David Bruce: The Funniest People in Relationships — Fathers

Fathers

• H. Allen Smith’s father had many, many children. Whenever he wanted to read his newspaper, his numerous small children tearing around the house bothered him. Therefore, he invented a game to keep them quiet. One day he pulled a penny from his pocket, told his children to watch him, then he rubbed the coin on a rug until it shone like new. After that, whenever he wanted some peace and quiet, he would give each of his children a penny and tell them, “Go shine.”

• Aretha Franklin remained unspoiled despite becoming a rhythm and blues superstar with numerous Grammy Awards. She credits her father with ensuring that she did not become spoiled. At home, everyone in her family would be working — vacuuming, washing dishes, etc. — but young Aretha would sometimes stand around, doing nothing. Whenever this happened, her father would tell her, “See if you can find yourself around in that kitchen and introduce yourself to the trash.”

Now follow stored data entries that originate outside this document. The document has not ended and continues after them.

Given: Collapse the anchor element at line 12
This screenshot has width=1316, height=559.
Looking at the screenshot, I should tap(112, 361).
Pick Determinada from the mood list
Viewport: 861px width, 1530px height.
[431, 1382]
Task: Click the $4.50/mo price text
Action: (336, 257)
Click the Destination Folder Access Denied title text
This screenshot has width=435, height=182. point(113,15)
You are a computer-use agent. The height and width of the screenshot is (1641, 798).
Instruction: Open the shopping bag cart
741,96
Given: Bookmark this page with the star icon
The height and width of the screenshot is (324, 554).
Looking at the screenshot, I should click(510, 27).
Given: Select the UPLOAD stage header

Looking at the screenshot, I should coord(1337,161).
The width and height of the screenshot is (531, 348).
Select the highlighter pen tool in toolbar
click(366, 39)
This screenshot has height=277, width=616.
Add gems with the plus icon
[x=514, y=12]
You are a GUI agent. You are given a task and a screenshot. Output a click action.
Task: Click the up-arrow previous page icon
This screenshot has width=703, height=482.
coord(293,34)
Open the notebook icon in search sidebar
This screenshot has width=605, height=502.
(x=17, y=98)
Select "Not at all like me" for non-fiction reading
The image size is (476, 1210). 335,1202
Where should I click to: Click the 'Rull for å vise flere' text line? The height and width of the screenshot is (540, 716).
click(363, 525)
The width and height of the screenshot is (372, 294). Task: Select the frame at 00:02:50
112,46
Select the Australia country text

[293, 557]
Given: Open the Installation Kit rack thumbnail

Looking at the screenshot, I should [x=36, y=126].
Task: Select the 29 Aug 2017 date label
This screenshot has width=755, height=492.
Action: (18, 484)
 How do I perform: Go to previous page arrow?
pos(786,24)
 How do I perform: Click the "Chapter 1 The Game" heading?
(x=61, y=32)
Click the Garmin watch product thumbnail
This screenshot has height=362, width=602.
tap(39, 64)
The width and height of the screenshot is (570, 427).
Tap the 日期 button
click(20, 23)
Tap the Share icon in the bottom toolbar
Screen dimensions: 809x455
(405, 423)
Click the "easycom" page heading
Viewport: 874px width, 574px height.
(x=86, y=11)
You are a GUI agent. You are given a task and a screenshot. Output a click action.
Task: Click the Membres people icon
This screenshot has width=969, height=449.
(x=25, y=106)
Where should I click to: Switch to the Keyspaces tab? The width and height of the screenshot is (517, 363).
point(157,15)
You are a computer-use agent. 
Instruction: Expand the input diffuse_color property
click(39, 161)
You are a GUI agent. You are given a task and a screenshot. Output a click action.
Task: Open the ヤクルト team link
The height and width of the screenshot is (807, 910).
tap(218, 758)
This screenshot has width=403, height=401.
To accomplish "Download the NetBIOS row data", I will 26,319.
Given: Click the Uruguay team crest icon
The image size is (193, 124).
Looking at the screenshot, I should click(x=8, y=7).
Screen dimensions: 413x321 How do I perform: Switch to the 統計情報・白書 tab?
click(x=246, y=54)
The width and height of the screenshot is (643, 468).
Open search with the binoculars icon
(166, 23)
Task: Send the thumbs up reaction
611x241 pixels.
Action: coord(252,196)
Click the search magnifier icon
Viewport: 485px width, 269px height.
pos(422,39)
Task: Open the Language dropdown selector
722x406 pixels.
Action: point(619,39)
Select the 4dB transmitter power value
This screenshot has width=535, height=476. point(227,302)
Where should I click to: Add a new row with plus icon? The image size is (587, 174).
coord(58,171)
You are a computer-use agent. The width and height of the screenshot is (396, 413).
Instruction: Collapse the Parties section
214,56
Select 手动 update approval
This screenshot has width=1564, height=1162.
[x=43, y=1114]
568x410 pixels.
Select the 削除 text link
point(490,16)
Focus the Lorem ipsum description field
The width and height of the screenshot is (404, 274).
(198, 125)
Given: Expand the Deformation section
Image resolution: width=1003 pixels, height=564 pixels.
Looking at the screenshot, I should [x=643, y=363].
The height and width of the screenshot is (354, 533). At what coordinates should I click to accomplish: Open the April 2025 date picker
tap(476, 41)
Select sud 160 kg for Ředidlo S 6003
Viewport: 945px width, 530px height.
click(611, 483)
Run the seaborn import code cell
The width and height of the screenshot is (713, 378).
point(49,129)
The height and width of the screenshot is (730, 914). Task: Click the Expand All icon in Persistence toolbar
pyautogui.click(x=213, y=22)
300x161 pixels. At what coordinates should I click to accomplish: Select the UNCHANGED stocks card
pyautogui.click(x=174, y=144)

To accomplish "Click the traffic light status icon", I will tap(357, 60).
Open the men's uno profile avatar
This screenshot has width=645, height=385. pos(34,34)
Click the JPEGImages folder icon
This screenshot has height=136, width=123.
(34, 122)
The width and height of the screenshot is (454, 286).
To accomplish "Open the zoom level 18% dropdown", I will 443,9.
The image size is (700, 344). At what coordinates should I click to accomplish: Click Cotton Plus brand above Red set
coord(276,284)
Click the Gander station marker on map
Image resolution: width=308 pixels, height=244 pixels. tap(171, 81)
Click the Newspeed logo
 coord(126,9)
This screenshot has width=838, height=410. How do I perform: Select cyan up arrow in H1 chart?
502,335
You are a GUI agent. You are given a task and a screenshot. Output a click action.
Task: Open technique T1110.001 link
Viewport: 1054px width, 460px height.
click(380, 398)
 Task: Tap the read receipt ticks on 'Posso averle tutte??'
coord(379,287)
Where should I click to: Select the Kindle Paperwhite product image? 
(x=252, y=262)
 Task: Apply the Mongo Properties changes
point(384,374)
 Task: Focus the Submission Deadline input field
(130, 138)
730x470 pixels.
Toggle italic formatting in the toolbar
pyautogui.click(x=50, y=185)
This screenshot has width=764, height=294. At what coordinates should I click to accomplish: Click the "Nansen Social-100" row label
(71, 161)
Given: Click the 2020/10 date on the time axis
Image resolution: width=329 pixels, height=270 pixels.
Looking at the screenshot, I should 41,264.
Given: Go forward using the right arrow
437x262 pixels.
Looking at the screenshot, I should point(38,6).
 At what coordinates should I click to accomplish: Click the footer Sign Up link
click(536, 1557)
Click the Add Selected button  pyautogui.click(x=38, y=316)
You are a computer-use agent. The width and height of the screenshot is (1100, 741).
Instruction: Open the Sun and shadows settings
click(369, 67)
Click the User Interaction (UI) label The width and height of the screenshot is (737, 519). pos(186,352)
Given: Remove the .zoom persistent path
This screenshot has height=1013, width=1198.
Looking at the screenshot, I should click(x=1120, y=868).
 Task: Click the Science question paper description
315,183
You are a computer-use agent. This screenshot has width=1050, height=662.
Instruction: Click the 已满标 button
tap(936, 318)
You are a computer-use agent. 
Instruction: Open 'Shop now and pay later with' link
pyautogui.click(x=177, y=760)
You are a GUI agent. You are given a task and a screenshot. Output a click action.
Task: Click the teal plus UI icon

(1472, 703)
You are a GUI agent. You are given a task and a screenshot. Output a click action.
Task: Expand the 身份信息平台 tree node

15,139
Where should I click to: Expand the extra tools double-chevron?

• When Shaquille O’Neal was 13 years old, he stood 6 feet, 6 inches tall and was growing so fast that new clothes became too small for him after only a few weeks. However, his size by itself did not make him a good basketball player. When Shaq was a high-school senior, his father criticized him, saying that he wasn’t playing hard enough. This criticism so motivated Shaq that in the very next game he scored 52 points.

• When Casey Stengel was a young man, he smashed an inside-the-park home run, but his shoelace came untied as he ran around the bases. The loose shoe made him run awkwardly, and he ended up staggering across home base. In the stands sat his fiancée, Edna Lawson, and her father. Proud of the home run, Ms. Lawson asked her father, “What do you think of my hero now, Pa?” Unimpressed with Casey’s base running, her father replied, “I just hope he lives till the wedding.”

• When Wayne Gretzky was two years old, his father, Walter, started training him to be a hockey star. After buying the smallest hockey stick he could find, he cut it down even more so that Wayne could use it. He even built a hockey rink — complete with lights! — in the backyard so that Wayne could practice, even at night. The practice paid off. Mr. Gretzky became perhaps the greatest hockey player ever.

• Comedian Tim Conway’s father pretended that he had very sharp vision. Occasionally while driving, he would say, “Wasn’t that a dime back there?” Then he would stop the car, and he and little Tim would get out, and sure enough, they would find a dime on the street. Not until he was an adult did Tim realize that his father had planted the dime on the street earlier just so he could “see” it later.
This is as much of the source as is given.